Braverman was a member of the panel of an inquiry, led by the think-tank British Future, to examine how the government could protect the rights of EU citizens in the UK. Braverman campaigned to leave the European Union in the 2016 EU membership referendum; a majority (55%) of votes in her constituency were for leaving. She was chair of the European Research Group, a pro-Leave group of Conservative MPs, until her promotion to ministerial office; she was replaced by Jacob Rees-Mogg. Following the 2017 general election, Braverman was appointed parliamentary private secretary to the ministers of the Treasury.

During the January 2018 reshuffle, Braverman was appointed as parliamentary under-secretary of state at the Department for Exiting the European Union. On 15 November 2018, Braverman resigned on the same day that Davis' successor, Dominic Raab, resigned as Brexit secretary in protest at Theresa May and Olly Robbins's draft Brexit deal, which was released the day before.

In March 2019, Braverman stated in a speech for the Bruges Group that "[a]s Conservatives, we are engaged in a battle against Cultural Marxism". Journalist Dawn Foster challenged Braverman's use of the term "cultural Marxism", highlighting its anti-Semitic history and stating it was a theory in the manifesto of the mass murderer Anders Breivik. Braverman's use of the term was initially condemned as hate speech by other MPs, the Board of Deputies of British Jews and the anti-racist organisation Hope Not Hate, among other anti-racist charities. Braverman denied that the term was an antisemitic trope, saying, "We have culture evolving from the far left which has allowed the snuffing out of freedom of speech, freedom of thought. ... I'm very aware of that ongoing creep of cultural Marxism, which has come from Jeremy Corbyn." After meeting with her later, the Board of Deputies of British Jews said in a subsequent statement that she is "not in any way antisemitic", saying it believed that she did not "intentionally use antisemitic language", while finding that she "is clearly a good friend of the Jewish community" and that they were "sorry to see that the whole matter has caused distress".

Attorney general

In the 13 February 2020 reshuffle, Braverman was appointed attorney general for England and Wales and advocate general for Northern Ireland, succeeding Geoffrey Cox who had been dismissed from government. Braverman was made QC at the time of this appointment. She was later criticised by members of the Bar Council for her poor choices in the role.

Braverman was designated as a minister on leave while pregnant on 2 March 2021, shortly after the Ministerial and other Maternity Allowances Act 2021 was enacted to allow this arrangement. Michael Ellis became acting attorney general until she resumed office on 11 September 2021.

Leadership candidate 

During the July 2022 United Kingdom government crisis, Braverman remained a minister, though on 6 July 2022, she called for Boris Johnson to resign. She stood in the ensuing Conservative Party leadership election, but was eliminated from the race in the second round of ballots, winning 27 votes, a reduction on her vote in the first round and the lowest of the remaining candidates. She then endorsed Liz Truss.

Had she succeeded in being appointed prime minister, Braverman said her priorities would have been to deliver tax cuts, cut government spending, tackle the cost of living challenges, "solve the problem of boats crossing the Channel", deliver "Brexit opportunities", withdraw the UK from the European Convention of Human Rights and to "get rid of all of this woke rubbish". She also vowed to suspend the UK's target of net zero carbon emissions by 2050. In August 2022, The Guardian reported that Braverman's leadership campaign had received a £10,000 donation from a company owned by the climate change denier Terence Mordaunt.

| Given information |

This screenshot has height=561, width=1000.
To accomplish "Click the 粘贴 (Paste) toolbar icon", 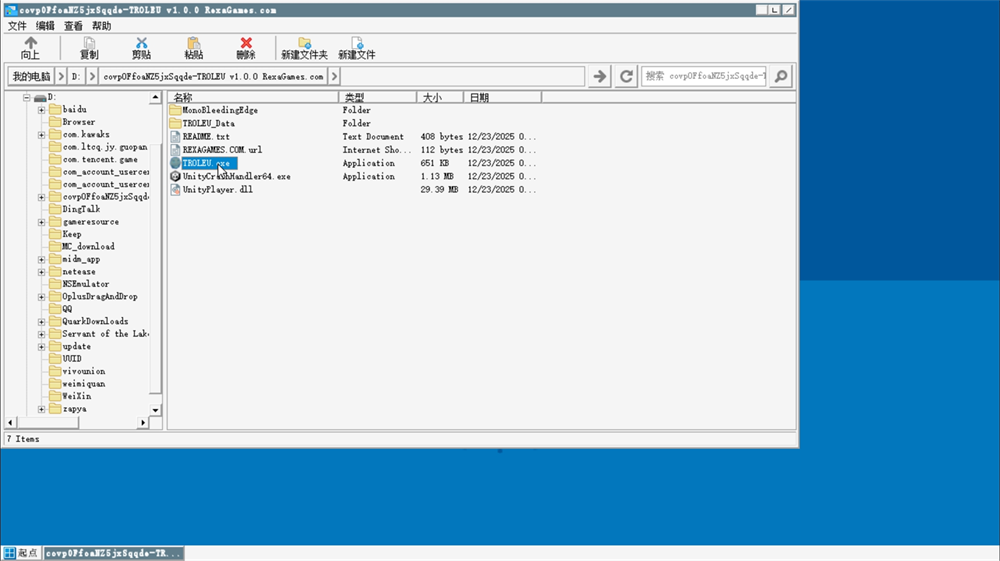I will click(x=193, y=44).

| Given problem |
Continue the passage on Braverman's political career from its last sentence.

| Result below |
Home secretary

First term (2022) 
Braverman was appointed Home Secretary in the new Truss ministry on 6 September 2022.

In October 2022, Braverman said that she would love to see a front page of The Daily Telegraph sending asylum seekers to Rwanda and described it as her "dream" and "obsession". The first attempted flight by the UK to send asylum seekers to Rwanda in June 2022 resulted in asylum seekers being restrained and attached to plane seats after self-harming and threatening suicide. On the matter, the UN Refugee Agency have said that the "arrangement, which amongst other concerns seeks to shift responsibility and lacks necessary safeguards, is incompatible with the letter and spirit of the 1951 Convention" in regards to the rights of refugees. Later Amber Rudd, a former Conservative Home Secretary, criticised the plans to send some asylum seekers to Rwanda as "brutal" and "impractical".

Braverman left her cabinet position as Home Secretary on 19 October 2022. She said that her departure was because she had made an "honest mistake" by sharing an official document from her personal email address with a colleague in Parliament, an action which breached the Ministerial Code. Braverman was also highly critical of Truss's leadership in her resignation letter.

Second term (2022–present) 
On 25 October, Braverman was reappointed as the home secretary by the prime minister Rishi Sunak upon the formation of the Sunak ministry. Braverman's reappointment was challenged by Labour Party MPs, Liberal Democrats, Scottish National Party MPs and some Conservatives. The Labour leader and Leader of the Opposition, Keir Starmer, raised it as the subject of his first question to Rishi Sunak at Sunak's first Prime Minister's questions on 26 October 2022. Sunak said Braverman "made an error of judgment but she recognised that she raised the matter and she accepted her mistake". Jake Berry, who was dismissed by Sunak after becoming PM, said that "from my own knowledge, there were multiple breaches of the ministerial code".

There are demands by Labour and the Liberal Democrats, as well as Conservative MP Caroline Nokes, for an inquiry into Braverman's return to the cabinet despite the alleged security breach. The government announced there will not be an inquiry into Braverman.  The Public Administration and Constitutional Affairs Select Committee was strongly critical of the decision to reappoint Braverman.  The committee stated reappointing Braverman  created a dangerous precedent. Leaking restricted material "is worthy of significant sanction under the new graduated sanctions regime (...) including resignation and a significant period out of office."  The committee also stated a later change in prime minister should not allow a minister to return to office in a shorter period.  "To allow this (...) does not inspire confidence in the integrity of government nor offer much incentive to proper conduct in future."

In March 2023, she visited Rwanda and viewed housing which might be used by asylum seekers.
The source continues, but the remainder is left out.